I figured out what is going on.
I used the SysInternals Process Monitor to see what processes access the files. Turned out that the files are accessed by two processes: Windows Defender and (obviously) ExamDiff.
What happens is that once git copies the files to the temp folder, Windows Defender starts scanning them in the background.
Now and antivirus shouldn't modify the files that it scans, but apparently it does, by changing the files' extended attributes:
MsSense.exe,6168,SetEAFile,C:\Temp\git-difftool.a35220\right\Dir1\Dir2\Dir3\File.cpp,SUCCESS,
This should not affect the comparison in any way, but apparently it triggers the directory change notification
ExamDiff.exe,22236,NotifyChangeDirectory,C:\Temp\git-difftool.a35220\right,SUCCESS,"Filter: FILE_NOTIFY_CHANGE_FILE_NAME, FILE_NOTIFY_CHANGE_DIR_NAME, FILE_NOTIFY_CHANGE_ATTRIBUTES, FILE_NOTIFY_CHANGE_SIZE, FILE_NOTIFY_CHANGE_LAST_WRITE, FILE_NOTIFY_CHANGE_CREATION, FILE_NOTIFY_CHANGE_SECURITY"

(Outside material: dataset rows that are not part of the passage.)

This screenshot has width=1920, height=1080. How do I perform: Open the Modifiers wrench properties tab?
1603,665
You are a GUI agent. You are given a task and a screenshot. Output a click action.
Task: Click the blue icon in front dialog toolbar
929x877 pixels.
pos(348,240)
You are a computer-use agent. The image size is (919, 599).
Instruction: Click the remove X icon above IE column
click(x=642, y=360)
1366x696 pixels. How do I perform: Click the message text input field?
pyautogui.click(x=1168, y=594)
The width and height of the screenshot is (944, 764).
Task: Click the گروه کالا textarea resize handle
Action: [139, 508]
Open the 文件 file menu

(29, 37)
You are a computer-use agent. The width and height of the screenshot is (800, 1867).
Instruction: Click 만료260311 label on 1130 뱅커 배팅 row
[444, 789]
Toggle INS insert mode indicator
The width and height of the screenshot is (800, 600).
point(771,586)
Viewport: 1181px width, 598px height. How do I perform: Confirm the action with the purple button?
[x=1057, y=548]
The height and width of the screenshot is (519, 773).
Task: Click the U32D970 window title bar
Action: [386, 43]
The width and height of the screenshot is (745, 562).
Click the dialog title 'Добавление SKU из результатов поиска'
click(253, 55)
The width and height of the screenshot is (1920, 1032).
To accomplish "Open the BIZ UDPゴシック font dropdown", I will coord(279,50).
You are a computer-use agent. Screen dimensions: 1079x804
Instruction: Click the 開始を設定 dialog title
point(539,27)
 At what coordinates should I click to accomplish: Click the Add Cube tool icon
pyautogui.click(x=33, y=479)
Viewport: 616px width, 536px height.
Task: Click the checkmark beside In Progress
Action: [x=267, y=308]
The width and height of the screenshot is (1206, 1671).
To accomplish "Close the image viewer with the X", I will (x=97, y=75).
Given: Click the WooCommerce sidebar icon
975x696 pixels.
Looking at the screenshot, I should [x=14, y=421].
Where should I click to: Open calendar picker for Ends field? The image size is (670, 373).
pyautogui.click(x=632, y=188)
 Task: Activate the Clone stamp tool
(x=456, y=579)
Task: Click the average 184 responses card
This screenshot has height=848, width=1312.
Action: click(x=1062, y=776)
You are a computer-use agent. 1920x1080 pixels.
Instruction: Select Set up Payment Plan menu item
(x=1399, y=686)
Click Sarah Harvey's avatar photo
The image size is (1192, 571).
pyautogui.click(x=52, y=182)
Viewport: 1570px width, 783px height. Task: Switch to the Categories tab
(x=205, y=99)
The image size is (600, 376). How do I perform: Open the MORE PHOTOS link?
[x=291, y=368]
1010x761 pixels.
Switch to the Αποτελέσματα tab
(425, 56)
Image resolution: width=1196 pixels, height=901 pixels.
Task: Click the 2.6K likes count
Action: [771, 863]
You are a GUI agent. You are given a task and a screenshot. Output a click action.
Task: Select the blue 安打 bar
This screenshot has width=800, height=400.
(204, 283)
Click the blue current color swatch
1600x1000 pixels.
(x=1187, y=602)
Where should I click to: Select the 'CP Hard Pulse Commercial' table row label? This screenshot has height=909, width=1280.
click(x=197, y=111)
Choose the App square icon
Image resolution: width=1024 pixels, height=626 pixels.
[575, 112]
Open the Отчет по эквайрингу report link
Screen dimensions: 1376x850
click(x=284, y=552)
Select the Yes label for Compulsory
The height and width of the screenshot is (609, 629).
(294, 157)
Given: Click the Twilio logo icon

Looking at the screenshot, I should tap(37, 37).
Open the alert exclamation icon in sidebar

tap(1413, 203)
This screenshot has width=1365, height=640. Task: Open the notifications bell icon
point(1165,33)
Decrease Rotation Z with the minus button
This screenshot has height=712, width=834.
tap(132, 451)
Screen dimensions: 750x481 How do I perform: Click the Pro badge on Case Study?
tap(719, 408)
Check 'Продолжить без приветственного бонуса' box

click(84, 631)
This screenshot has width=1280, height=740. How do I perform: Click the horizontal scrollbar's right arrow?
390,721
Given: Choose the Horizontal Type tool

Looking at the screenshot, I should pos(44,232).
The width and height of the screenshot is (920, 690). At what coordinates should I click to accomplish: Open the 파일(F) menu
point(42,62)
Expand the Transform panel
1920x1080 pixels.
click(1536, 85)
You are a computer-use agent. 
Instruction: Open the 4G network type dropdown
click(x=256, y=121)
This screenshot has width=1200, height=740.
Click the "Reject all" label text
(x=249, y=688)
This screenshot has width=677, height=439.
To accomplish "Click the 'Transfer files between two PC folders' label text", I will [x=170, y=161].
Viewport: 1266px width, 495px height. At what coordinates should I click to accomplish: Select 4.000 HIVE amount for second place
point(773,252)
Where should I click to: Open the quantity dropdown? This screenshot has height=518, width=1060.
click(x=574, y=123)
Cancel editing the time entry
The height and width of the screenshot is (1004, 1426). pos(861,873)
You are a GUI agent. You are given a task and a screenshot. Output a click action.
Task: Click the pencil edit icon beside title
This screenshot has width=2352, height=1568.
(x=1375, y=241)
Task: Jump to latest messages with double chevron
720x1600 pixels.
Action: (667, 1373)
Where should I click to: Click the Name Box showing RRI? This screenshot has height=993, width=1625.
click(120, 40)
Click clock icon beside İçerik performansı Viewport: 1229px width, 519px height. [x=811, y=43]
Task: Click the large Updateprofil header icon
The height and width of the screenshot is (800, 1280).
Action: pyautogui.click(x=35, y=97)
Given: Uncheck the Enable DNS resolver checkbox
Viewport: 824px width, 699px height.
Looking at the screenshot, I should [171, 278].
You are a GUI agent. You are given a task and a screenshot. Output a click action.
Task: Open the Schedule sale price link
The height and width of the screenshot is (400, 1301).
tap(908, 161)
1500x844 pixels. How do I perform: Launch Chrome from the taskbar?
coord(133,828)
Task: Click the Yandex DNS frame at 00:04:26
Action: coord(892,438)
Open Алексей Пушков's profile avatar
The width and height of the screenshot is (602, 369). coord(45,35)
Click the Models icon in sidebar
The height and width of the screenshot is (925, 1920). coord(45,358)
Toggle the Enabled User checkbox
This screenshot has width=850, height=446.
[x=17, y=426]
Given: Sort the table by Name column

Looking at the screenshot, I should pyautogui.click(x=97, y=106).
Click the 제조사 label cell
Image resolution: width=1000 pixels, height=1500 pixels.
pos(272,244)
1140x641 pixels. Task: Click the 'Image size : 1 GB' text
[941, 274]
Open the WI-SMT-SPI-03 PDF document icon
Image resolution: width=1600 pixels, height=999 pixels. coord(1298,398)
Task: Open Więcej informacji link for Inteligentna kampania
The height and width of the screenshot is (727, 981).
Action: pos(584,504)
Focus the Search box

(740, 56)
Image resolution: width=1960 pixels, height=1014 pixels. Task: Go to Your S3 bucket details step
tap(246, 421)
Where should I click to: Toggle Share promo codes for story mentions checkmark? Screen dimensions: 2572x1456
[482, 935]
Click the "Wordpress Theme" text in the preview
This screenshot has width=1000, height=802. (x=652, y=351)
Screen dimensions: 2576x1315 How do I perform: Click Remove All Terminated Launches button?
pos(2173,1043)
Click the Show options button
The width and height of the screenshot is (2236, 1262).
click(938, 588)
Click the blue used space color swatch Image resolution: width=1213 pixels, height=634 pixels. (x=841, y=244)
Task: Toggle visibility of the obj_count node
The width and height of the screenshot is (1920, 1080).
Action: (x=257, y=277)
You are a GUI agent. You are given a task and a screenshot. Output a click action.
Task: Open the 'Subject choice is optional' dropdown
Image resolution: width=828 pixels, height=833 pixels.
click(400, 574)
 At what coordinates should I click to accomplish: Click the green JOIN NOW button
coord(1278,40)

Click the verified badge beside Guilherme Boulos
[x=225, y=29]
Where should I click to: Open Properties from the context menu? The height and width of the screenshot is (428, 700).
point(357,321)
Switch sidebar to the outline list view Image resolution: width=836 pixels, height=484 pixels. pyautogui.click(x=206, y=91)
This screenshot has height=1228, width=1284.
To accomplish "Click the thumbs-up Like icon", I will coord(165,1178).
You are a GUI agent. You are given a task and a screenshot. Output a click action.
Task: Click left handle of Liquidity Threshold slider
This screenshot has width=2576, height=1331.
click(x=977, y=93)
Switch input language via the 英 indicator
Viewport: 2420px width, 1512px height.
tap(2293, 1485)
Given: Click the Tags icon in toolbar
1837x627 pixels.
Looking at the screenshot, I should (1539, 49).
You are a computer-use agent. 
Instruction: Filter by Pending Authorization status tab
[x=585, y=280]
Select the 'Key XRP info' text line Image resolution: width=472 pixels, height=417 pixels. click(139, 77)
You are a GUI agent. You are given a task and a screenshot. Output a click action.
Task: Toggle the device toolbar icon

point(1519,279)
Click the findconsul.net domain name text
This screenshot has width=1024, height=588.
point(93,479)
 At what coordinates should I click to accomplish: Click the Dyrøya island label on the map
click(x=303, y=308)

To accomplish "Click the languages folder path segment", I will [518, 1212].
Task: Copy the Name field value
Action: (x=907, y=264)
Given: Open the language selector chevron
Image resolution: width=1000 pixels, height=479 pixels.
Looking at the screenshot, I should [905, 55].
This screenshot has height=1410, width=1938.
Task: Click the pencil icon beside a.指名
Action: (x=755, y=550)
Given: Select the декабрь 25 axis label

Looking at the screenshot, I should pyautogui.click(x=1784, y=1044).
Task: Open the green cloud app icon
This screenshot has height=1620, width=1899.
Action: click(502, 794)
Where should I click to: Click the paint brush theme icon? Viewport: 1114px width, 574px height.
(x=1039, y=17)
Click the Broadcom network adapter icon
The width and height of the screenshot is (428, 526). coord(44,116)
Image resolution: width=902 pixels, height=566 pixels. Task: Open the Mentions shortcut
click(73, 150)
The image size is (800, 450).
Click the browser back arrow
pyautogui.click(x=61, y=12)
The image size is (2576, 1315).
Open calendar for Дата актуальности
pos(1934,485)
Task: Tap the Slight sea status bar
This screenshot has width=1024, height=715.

And there we have it: ExamDiff is listening for directory changes (either file contents or metadata) in order to alert the user that the directory has changed. It doesn't care about the NTFS extended attributes changing, doesn't (or cannot) filter it out.
I wonder if there is a way in Win32 to check whether a change didn't affect anything other than the extended attributes (without saving the state of the folder and comparing), but that's a different question.